Work required >>
Repeat exactly the lines below that lie between the line with "Where should I click to: Click" and the line with "Open version history", counting both of those lines as part of the answer.

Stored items

━━━

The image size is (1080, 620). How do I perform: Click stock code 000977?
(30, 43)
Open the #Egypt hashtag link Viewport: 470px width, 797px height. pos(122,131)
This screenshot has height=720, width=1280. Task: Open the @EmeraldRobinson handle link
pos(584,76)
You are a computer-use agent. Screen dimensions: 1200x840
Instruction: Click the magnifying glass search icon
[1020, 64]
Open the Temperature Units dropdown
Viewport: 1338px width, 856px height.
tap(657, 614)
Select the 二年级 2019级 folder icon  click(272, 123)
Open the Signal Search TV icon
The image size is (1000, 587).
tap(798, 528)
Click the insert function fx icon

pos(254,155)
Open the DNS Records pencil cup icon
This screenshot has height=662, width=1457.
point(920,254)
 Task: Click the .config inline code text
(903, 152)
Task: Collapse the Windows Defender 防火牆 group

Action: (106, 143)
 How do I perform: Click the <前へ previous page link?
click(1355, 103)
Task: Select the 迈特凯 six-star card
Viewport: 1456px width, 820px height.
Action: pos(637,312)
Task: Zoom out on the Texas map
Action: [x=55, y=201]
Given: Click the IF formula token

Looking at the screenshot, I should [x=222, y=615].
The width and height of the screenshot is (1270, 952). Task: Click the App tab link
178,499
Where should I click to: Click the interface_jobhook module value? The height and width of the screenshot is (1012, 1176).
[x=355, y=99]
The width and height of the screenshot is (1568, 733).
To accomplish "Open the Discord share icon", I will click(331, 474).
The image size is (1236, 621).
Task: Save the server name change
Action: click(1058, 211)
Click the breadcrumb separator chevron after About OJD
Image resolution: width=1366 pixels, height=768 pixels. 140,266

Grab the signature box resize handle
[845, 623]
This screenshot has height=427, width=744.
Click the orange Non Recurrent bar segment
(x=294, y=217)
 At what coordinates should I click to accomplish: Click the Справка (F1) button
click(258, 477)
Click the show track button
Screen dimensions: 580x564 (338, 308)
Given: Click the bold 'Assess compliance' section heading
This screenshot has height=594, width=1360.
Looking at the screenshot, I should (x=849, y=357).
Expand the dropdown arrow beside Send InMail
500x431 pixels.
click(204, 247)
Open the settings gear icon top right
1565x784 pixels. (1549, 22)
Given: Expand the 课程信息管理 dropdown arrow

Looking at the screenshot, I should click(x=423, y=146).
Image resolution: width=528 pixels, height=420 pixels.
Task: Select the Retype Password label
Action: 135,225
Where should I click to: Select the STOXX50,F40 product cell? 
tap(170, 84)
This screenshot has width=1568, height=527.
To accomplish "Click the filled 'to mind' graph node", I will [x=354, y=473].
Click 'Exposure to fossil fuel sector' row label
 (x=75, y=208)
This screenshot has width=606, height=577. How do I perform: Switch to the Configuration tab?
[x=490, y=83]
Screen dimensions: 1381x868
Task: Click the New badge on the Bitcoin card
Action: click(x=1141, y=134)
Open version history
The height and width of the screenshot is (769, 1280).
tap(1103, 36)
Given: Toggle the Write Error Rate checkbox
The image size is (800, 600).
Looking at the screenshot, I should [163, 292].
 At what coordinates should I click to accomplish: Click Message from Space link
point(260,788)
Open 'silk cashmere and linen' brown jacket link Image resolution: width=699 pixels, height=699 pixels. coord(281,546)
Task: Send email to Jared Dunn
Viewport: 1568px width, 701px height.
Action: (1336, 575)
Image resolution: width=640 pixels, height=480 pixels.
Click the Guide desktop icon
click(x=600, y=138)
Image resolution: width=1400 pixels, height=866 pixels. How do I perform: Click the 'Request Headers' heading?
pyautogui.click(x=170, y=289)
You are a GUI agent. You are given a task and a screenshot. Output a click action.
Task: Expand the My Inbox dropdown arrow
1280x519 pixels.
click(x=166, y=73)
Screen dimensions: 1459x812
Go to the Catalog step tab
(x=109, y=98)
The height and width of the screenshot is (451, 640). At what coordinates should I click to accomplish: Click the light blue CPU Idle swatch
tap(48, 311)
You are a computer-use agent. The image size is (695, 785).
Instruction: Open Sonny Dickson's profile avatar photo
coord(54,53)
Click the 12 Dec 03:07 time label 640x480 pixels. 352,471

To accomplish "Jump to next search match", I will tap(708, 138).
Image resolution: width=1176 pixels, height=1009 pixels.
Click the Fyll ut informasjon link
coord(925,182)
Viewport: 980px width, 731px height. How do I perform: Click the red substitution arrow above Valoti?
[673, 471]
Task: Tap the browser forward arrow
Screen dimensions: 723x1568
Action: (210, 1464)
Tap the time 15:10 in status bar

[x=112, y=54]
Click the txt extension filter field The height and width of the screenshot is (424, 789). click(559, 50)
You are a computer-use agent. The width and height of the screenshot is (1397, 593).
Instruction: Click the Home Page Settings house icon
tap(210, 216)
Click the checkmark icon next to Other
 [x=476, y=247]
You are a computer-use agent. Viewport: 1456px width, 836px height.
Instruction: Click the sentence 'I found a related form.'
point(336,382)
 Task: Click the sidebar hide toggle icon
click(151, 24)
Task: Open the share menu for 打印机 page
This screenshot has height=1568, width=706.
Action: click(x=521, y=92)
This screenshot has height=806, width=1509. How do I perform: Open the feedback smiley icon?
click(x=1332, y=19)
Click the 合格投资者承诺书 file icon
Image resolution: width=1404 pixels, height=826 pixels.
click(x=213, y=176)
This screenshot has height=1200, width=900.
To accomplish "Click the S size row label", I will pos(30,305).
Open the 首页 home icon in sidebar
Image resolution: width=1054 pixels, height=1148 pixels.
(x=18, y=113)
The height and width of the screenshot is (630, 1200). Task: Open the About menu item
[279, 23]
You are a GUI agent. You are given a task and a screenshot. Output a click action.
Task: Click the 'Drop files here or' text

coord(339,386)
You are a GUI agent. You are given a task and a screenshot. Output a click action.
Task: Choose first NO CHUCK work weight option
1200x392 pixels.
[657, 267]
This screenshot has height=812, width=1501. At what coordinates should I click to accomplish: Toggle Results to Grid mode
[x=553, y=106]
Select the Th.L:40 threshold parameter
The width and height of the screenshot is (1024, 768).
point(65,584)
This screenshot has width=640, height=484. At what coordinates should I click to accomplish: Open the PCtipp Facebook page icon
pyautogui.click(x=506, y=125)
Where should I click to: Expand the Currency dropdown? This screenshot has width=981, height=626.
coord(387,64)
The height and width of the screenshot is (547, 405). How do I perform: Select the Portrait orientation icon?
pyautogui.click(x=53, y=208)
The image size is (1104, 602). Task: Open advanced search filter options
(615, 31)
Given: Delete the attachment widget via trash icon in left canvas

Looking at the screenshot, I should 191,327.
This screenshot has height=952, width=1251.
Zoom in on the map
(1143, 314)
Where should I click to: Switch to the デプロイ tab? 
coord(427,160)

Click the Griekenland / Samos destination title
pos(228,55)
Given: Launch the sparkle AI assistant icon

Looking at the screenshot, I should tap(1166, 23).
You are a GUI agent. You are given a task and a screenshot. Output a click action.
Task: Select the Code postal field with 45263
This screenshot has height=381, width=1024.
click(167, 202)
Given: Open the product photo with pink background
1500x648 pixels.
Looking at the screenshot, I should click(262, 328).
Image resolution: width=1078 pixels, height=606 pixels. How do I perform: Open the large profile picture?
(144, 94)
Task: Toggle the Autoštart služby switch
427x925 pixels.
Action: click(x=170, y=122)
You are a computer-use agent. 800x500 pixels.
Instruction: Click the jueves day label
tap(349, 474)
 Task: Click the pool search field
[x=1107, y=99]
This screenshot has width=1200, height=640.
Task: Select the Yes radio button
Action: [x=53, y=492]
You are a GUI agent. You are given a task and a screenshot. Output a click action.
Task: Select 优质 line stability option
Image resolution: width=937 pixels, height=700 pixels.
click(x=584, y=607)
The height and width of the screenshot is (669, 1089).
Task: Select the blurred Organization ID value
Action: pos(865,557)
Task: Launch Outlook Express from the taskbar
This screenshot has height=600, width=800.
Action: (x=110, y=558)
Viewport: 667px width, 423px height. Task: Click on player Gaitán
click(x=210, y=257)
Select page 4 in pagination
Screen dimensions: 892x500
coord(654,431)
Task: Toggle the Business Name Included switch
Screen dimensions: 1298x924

━━━

Answer to this task >>
Where should I click to: Click the interface_jobhook module value? The height and width of the screenshot is (1012, 1176).
[x=355, y=99]
The width and height of the screenshot is (1568, 733).
To accomplish "Open the Discord share icon", I will click(331, 474).
The image size is (1236, 621).
Task: Save the server name change
Action: click(1058, 211)
Click the breadcrumb separator chevron after About OJD
Image resolution: width=1366 pixels, height=768 pixels. 140,266

Grab the signature box resize handle
[845, 623]
This screenshot has height=427, width=744.
Click the orange Non Recurrent bar segment
(x=294, y=217)
 At what coordinates should I click to accomplish: Click the Справка (F1) button
click(258, 477)
Click the show track button
Screen dimensions: 580x564 (338, 308)
Given: Click the bold 'Assess compliance' section heading
This screenshot has height=594, width=1360.
Looking at the screenshot, I should (x=849, y=357).
Expand the dropdown arrow beside Send InMail
500x431 pixels.
click(204, 247)
Open the settings gear icon top right
1565x784 pixels. (1549, 22)
Given: Expand the 课程信息管理 dropdown arrow

Looking at the screenshot, I should click(x=423, y=146).
Image resolution: width=528 pixels, height=420 pixels.
Task: Select the Retype Password label
Action: 135,225
Where should I click to: Select the STOXX50,F40 product cell? 
tap(170, 84)
This screenshot has width=1568, height=527.
To accomplish "Click the filled 'to mind' graph node", I will [x=354, y=473].
Click 'Exposure to fossil fuel sector' row label
 (x=75, y=208)
This screenshot has width=606, height=577. How do I perform: Switch to the Configuration tab?
[x=490, y=83]
Screen dimensions: 1381x868
Task: Click the New badge on the Bitcoin card
Action: click(x=1141, y=134)
Open version history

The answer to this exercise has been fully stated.